過去は心地よい文化だったけど段々文化が合わなくなってしまったので退職者が相次いだという状況に陥った場合、過去の文化にロールバックできるようにする意味も込めて、マネーフォワードでは(しつこいくらいの頻度で)常に今時点の文化を発信するようにしているということでした。

これは、リモートワークになって対面で話ができなくなってからより意識しているということです。

構想はできるだけ早くインプリメントする

大坪さんから、構想が思いついた時に「次の期まで待ってね」といったコミュニケーションを取りがちだったが、これが行動が後手に回る要因になり、失敗した経験があるというお話がありました

中出さんからもこの話に関連して、「合理的だと思うことを選択できない(働いている人の気持ちを考えると選択できない)瞬間があるけど、合理的だと思える判断は多くの場合で正しいことが多くて後々に大きな痛みを伴ってしまう」という話がありました。

頭の中で考えたことをなるべく早くアウトプットする

変化の予兆をメンバーに伝えることができるように、頭の中で思いついたことはなるべく早くアウトプットするというお話がありました。
こうした行動の結果、変な憶測を生んでしまったりすることもあるということですが、この憶測を怖がらないことも大切だということです。

変化が継続的に起きることに慣れてもらう

大きな変化に慣れてもらうために、変化をなるべく継続的に起こすことを大事にしているというお話がありました。

越境を大切にする

大坪さんは、「視座を高くしよう」というよく言われる発言に少し違和感がある*2ようで、実際に他のチームの仕事を体験してもらうという越境を大切にしているということでした。
また、こうした越境をやりやすくするために、同じ趣味を話す場や同じ技術を学ぶような場など、非公式なつながりを作ることを意識されているということでした。

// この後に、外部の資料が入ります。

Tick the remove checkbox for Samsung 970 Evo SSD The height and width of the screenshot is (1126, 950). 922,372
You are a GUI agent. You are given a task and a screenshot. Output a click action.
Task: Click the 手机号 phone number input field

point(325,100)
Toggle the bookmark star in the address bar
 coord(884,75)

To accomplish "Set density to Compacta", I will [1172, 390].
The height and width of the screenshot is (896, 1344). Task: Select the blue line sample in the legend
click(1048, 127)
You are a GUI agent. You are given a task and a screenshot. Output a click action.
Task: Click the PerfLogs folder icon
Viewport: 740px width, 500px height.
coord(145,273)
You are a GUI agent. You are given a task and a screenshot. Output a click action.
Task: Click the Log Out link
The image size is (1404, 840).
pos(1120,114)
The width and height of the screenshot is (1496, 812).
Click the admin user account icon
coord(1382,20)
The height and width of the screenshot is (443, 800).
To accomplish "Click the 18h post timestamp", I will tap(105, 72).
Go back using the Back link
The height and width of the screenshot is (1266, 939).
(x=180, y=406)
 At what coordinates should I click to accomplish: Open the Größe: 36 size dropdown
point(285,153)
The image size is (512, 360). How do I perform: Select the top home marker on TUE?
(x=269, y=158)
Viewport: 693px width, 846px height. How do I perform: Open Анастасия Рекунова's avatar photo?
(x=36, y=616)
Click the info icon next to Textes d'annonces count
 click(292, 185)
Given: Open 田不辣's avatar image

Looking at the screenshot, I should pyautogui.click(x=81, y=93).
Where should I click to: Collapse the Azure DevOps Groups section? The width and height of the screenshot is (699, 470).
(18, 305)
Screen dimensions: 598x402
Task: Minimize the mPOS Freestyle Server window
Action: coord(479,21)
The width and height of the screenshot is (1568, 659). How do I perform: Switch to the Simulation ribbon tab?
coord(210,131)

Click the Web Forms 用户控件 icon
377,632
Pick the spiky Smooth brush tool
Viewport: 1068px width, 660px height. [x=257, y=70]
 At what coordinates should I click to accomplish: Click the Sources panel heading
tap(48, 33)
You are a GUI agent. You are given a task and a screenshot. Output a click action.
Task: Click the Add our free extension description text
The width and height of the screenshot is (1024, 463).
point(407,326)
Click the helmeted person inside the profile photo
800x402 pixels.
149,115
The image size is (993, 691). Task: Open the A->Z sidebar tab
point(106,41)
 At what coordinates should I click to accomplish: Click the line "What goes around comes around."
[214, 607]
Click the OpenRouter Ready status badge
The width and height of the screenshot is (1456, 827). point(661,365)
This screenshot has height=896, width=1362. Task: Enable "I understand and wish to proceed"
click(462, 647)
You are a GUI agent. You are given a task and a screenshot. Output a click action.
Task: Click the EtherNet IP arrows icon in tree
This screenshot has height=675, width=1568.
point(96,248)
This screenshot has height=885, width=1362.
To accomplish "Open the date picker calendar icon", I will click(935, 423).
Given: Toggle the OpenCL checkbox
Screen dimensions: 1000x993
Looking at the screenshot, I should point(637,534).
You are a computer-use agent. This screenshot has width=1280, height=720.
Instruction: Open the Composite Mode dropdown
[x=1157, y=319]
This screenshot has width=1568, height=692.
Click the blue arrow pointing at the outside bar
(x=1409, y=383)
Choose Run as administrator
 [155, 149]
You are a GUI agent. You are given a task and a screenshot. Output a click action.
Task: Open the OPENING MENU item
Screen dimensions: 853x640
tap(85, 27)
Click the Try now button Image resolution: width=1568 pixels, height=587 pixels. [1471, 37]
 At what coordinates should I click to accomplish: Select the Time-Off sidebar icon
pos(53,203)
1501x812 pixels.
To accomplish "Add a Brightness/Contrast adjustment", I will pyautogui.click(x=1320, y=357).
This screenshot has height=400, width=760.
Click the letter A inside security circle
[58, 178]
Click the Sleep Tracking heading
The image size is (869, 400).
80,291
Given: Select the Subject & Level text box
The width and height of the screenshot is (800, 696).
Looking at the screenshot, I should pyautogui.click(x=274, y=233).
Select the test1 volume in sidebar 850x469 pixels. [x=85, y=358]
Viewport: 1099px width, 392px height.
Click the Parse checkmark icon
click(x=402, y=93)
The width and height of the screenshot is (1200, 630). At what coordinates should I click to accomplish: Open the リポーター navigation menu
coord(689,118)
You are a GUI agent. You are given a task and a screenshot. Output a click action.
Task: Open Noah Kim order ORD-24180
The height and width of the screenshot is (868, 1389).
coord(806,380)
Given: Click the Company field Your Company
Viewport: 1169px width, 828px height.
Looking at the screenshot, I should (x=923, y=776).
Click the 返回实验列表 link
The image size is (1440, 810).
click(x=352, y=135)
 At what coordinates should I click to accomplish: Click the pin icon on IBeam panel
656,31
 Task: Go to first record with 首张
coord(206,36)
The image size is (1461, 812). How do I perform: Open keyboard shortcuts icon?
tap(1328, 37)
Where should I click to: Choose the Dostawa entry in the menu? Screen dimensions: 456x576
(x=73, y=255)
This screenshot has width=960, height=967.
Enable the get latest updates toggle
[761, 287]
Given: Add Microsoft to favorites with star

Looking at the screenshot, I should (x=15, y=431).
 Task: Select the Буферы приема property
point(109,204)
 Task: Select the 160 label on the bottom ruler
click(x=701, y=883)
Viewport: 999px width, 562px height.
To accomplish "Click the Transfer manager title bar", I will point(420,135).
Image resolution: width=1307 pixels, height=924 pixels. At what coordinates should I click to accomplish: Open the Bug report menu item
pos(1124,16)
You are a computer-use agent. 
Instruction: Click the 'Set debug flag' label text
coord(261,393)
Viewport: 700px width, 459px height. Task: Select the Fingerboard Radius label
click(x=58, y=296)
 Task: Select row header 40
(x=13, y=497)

また、中出さんからも、越境に近いような話として、自分のチームのことを少しずつ発信する努力を全員がすることがまずは大事なんじゃないかというお話をされていました。

会全体の感想

CTOの方々の視点で話を聴くことができたので、非常に有意義な時間でした。
エンジニアの自分にとっては中々想像がつかないCTOならではの考え方もあり、エンジニアの立場から共感できる考え方もあり、面白い話が多かったです。

お二人とも、リアルな失敗談や現実で起こっている問題などを生々しく語ってくれたので、かなり抽象度の高い話やマインド面だけ話して終わりというイベントではなく、濃い話が聴けてとっても楽しかったです!